Spanish restaurants in Germany are relatively rare, but not nearly as rare as biographies of General Franco. So when the Spanish-born waiter in Bonn’s Casa Pepe approached my table, it struck me as an opportune moment to solicit his opinion about the former dictator. ‘No sé mucho,’ he shrugged. ‘I don’t know a whole lot.’
Just imagine it: an unexceptional army cadet becomes a general in his mid-
thirties, leads the Nationalists to victory in a bloody civil war, wields absolute power for close to three decades, and then, barely a generation later, his memory is reduced to an indifferent shrug.
The contrast with Germany’s treatment of its totalitarian past could not be greater. Students are compelled to study every angle of the Third Reich. School trips are organised to former concentration camps. The past is ever present, lest it be repeated.

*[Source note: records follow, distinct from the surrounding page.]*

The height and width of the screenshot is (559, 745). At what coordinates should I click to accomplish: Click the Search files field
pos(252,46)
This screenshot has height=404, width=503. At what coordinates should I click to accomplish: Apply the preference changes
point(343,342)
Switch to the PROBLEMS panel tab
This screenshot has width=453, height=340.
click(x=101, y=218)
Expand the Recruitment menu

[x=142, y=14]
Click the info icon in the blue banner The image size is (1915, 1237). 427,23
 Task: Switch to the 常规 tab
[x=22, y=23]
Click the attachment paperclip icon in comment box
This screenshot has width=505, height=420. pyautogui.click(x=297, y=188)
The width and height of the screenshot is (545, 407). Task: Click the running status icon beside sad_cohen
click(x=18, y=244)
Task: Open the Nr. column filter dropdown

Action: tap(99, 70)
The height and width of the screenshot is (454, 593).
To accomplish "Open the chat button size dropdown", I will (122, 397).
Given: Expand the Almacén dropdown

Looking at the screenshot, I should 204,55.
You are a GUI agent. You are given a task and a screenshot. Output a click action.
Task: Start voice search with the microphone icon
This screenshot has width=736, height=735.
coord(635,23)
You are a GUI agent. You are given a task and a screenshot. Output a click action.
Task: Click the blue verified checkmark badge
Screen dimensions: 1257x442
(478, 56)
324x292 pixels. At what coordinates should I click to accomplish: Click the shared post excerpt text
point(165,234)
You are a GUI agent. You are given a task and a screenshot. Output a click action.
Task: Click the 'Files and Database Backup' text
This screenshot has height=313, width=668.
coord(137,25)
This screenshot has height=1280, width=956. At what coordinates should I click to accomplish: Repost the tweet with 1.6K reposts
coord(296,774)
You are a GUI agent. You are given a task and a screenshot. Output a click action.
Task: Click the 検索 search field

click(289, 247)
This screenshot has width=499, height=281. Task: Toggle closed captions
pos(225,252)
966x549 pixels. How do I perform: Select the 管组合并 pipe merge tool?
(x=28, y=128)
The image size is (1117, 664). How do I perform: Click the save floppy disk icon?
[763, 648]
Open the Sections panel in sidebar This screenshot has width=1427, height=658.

Not so in Spain. Franco and Francoism are effectively off-limits, swept under the carpet of history in a nationwide act of amnesia. The old bugger is dead and gone, the theory seems to go. Let the nation move on, rid at last of his suffocating shadow, able to breathe freely once again.
This all makes Enrique Moradiellos’s new biography of the Generalíssimo long overdue. Written explicitly for an English-speaking readership, the book makes up for lost time, providing an extensive introduction to both Franco and Francoism. The result is a three-part structure that examines the man, the dictator and the regime in turn.
Part One is a conventional biography. Born in 1892 into a lower-middle-class family from the northernmost tip of Spain, the young Francisco revealed little in his early years that pointed towards a dictator-in-waiting. Indeed, so weedy was the country’s future strongman that his classmates called him ‘Little Matchstick’.